ALSUntangled reviews alternative therapies are presented on behalf of persons with ALS (PALS). Here we review the use of curcumin for ALS, for which we have had over 100 requests (Citation1). Curcumin is a chemical compound in the spice turmeric, accounting for ∼0.5–5% of the dry weight of turmeric powder (Citation2–4). It is also found in the curry powder used in Middle Eastern and Asian cuisine; however, the use of other spices in curry powder dilutes curcumin to signficantly lower levels than in pure tumeric powder (Citation3). Because curcumin is a small component of tumeric and an even smaller component of curry powder (Citation3,Citation4), we focus our review on curcumin dietary supplements.
Overview
Curcumin comprises the majority of several structurally similar compounds in tumeric called curcuminoids, which belong to a chemical class called polyphenols (Citation2). Curcumin is most commonly administered orally. The medicinal utility of oral curcumin has been questioned, because it is poorly absorbed from the gut, rapidly metabolized, has been reported to inhibit several proteins important for normal physiology, and is toxic to several healthy cell lines (Citation5,Citation6). Different curcumin formulations have been created to try and optimize perceived problems with absorption and/or distribution within the body; these will be discussed in the “Dosing” section below. It has also been suggested that orally administed curcumin might act primarily by altering the fecal microbiome (Citation7), which would be possibly independent of absorption.

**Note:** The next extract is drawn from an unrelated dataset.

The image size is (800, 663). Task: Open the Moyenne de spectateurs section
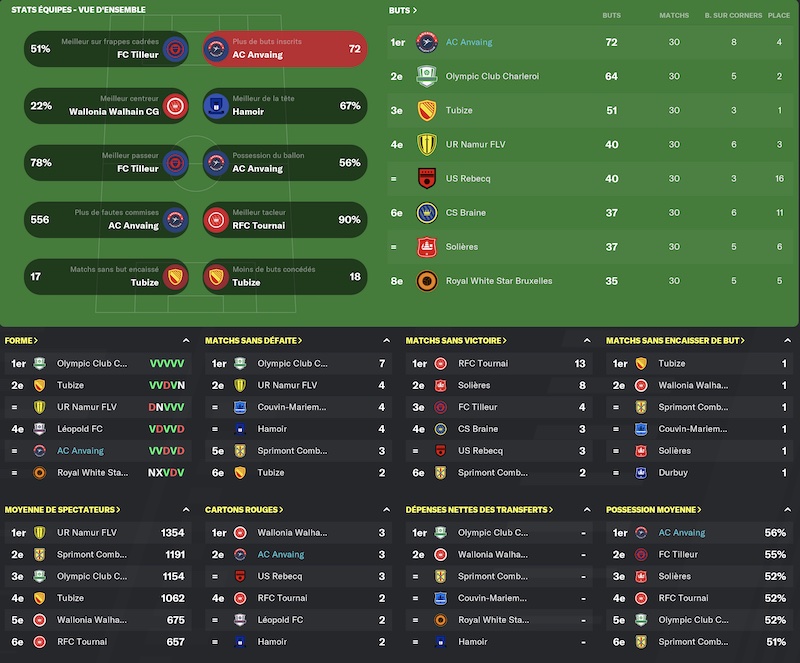[x=62, y=509]
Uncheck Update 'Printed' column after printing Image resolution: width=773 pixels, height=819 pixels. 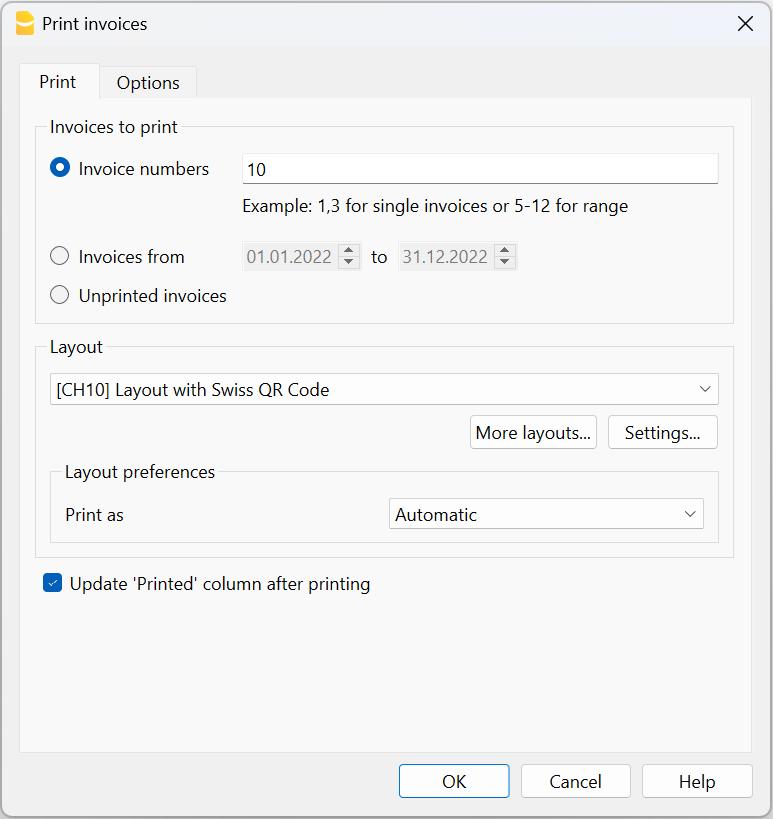pos(53,584)
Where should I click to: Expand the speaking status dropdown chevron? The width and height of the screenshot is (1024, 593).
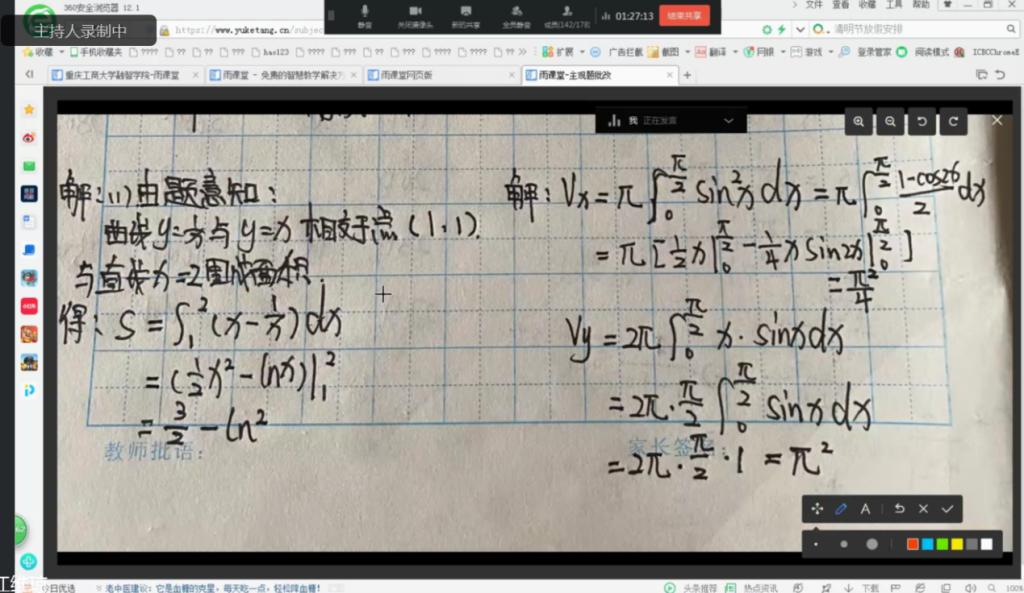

Curcumin is reported to have multiple downstream biological effects (Citation6–10) and as a result has been tested in animal models and/or clinical trials for many different diseases, including Alzheimer’s disease, arthritis, cancer, hyperlipidemia, Parkinson’s disease, Charcot-Marie-Tooth disease, spinal cord injury, and stroke. In vitro studies on curcumin have been criticized, because the compound itself is unstable in common in vitro testing conditions and could potentially interfere with a variety of in vitro assays through several mechanisms, potentially leading to false interpretations due to real bioactivity of degradation products or assay interference (Citation5). Nonetheless, many published clinical trials with curcumin in varying formulations show clinical benefits in various diseases, suggesting that curcumin warrants further study (Citation11).
Mechanisms
At least four of curcumin’s purported mechanisms of action might be relevant in treating ALS: modulation of neuroinflammation, reduction of oxidative stress, amelioration of protein aggregation, and alteration of the fecal microbiome.
Neuroinflammation
Neuroinflammation is thought to have a role in ALS pathogenesis, possibly through activation of the nuclear factor-κB (NF-κB) pro-inflammatory cellular pathway (Citation12). Patients with sporadic ALS have elevated NF-κB expression in microglia (Citation13). Reduced expression of NF-κB in microglia slows progression and extends survival in multiple mouse models of ALS (Citation14–16). Curcumin can reportedly decrease NF-κB pathway activation in rat and mouse microglial cell cultures (Citation17–19) and in rat brain when delivered to the animals via intraperitoneal injection (Citation20) or orally (Citation21). Curcumin also reportedly decreases NF-kB activation in human cell lines (Citation22–25). Despite the promising preclinical data, a clinical trial, with cancer patients, utilizing a high bioavailability oral form of curcumin (Theracurmin) could not find a change in NF-kB levels in peripheral blood monocytes (Citation26).
Oxidative stress
Oxidative stress may also be a key player in ALS pathology (Citation27). PALS have elevated oxidative species and decreased antioxidants in their blood (Citation28). Increased oxidative stress in the motor cortex correlates with worse ALS disease severity (Citation29). Compounds that induce Nrf2-ARE, a molecular antioxidant pathway, delay disease progression in a SOD1 mutant mouse model of ALS (Citation30–32). Curcumin reportedly neutralizes free radicals in vitro (Citation33) and activates the Nrf2-ARE pathway in the brain of rats (Citation34–36), skeletal muscle of mice (Citation37) and rats (Citation38), and isolated rat astrocytes (Citation39). A single very high oral dose of curcumin (Theracurmin formulation) was able to partially prevent acute oxidative stress induced damage to the brain of mice (Citation40). In multiple human trials, oral curcumin treatment was associated with biomarkers of increased antioxidative effect in the blood (Citation41–51) including NrF2 activation (Citation51).
Protein aggregation
Misfolded proteins (“aggregates”), such as SOD1, are present in the motor neurons of PALS with familial and sporadic forms of the disease and some believe these play a pathogenic role (Citation52). Treatments targeting protein aggregates can delay progression in ALS animal models (Citation52,Citation53). Curcumin can reportedly inhibit SOD1 aggregation in vitro (Citation54), however, the concentrations of curcumin used in this experiment are so high that these concentrations would be virtually impossible to obtain in humans. Curcumin can also promote the expression of genes related to the clearance of protein aggregates in isolated blood cells from PALS and people with Alzheimer’s disease (Citation55). Unlike neuroinflammation and oxidative stress, we found no human trials testing curcumin’s ability to affect protein aggregation.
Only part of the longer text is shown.